*** GIVEN RECORDS Section Begins ***

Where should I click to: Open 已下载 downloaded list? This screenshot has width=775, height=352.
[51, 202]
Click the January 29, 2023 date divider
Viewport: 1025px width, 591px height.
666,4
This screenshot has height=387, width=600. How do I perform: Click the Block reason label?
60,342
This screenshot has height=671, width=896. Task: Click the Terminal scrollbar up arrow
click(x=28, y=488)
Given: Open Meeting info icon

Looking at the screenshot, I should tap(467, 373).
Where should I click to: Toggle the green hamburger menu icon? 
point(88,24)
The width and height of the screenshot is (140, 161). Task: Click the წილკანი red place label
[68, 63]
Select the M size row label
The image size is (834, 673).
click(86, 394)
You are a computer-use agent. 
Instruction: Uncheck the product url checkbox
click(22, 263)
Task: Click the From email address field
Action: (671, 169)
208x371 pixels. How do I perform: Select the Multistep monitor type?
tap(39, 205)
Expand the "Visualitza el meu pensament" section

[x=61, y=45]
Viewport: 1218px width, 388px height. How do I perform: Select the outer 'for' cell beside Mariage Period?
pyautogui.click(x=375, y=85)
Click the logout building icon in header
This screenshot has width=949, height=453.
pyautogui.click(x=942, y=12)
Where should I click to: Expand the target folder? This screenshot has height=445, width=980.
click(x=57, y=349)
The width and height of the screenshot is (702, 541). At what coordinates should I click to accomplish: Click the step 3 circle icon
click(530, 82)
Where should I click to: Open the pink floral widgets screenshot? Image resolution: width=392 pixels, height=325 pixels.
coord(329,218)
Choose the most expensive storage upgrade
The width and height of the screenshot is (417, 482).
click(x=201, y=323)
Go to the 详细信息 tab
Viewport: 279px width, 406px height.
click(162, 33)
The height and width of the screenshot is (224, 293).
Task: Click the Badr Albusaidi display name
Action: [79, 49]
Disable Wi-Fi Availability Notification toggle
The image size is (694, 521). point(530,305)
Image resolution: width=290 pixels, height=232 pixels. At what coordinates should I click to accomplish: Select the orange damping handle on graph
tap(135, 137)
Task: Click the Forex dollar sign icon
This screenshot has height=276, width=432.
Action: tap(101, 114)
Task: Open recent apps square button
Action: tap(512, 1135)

*** GIVEN RECORDS Section Ends ***

Could you give the records again, exactly as they appear?

Where should I click to: Open 已下载 downloaded list? This screenshot has width=775, height=352.
[51, 202]
Click the January 29, 2023 date divider
Viewport: 1025px width, 591px height.
666,4
This screenshot has height=387, width=600. How do I perform: Click the Block reason label?
60,342
This screenshot has height=671, width=896. Task: Click the Terminal scrollbar up arrow
click(x=28, y=488)
Given: Open Meeting info icon

Looking at the screenshot, I should tap(467, 373).
Where should I click to: Toggle the green hamburger menu icon? 
point(88,24)
The width and height of the screenshot is (140, 161). Task: Click the წილკანი red place label
[68, 63]
Select the M size row label
The image size is (834, 673).
click(86, 394)
You are a computer-use agent. 
Instruction: Uncheck the product url checkbox
click(22, 263)
Task: Click the From email address field
Action: (671, 169)
208x371 pixels. How do I perform: Select the Multistep monitor type?
tap(39, 205)
Expand the "Visualitza el meu pensament" section

[x=61, y=45]
Viewport: 1218px width, 388px height. How do I perform: Select the outer 'for' cell beside Mariage Period?
pyautogui.click(x=375, y=85)
Click the logout building icon in header
This screenshot has width=949, height=453.
pyautogui.click(x=942, y=12)
Where should I click to: Expand the target folder? This screenshot has height=445, width=980.
click(x=57, y=349)
The width and height of the screenshot is (702, 541). At what coordinates should I click to accomplish: Click the step 3 circle icon
click(530, 82)
Where should I click to: Open the pink floral widgets screenshot? Image resolution: width=392 pixels, height=325 pixels.
coord(329,218)
Choose the most expensive storage upgrade
The width and height of the screenshot is (417, 482).
click(x=201, y=323)
Go to the 详细信息 tab
Viewport: 279px width, 406px height.
click(162, 33)
The height and width of the screenshot is (224, 293).
Task: Click the Badr Albusaidi display name
Action: [79, 49]
Disable Wi-Fi Availability Notification toggle
The image size is (694, 521). point(530,305)
Image resolution: width=290 pixels, height=232 pixels. At what coordinates should I click to accomplish: Select the orange damping handle on graph
tap(135, 137)
Task: Click the Forex dollar sign icon
This screenshot has height=276, width=432.
Action: tap(101, 114)
Task: Open recent apps square button
Action: tap(512, 1135)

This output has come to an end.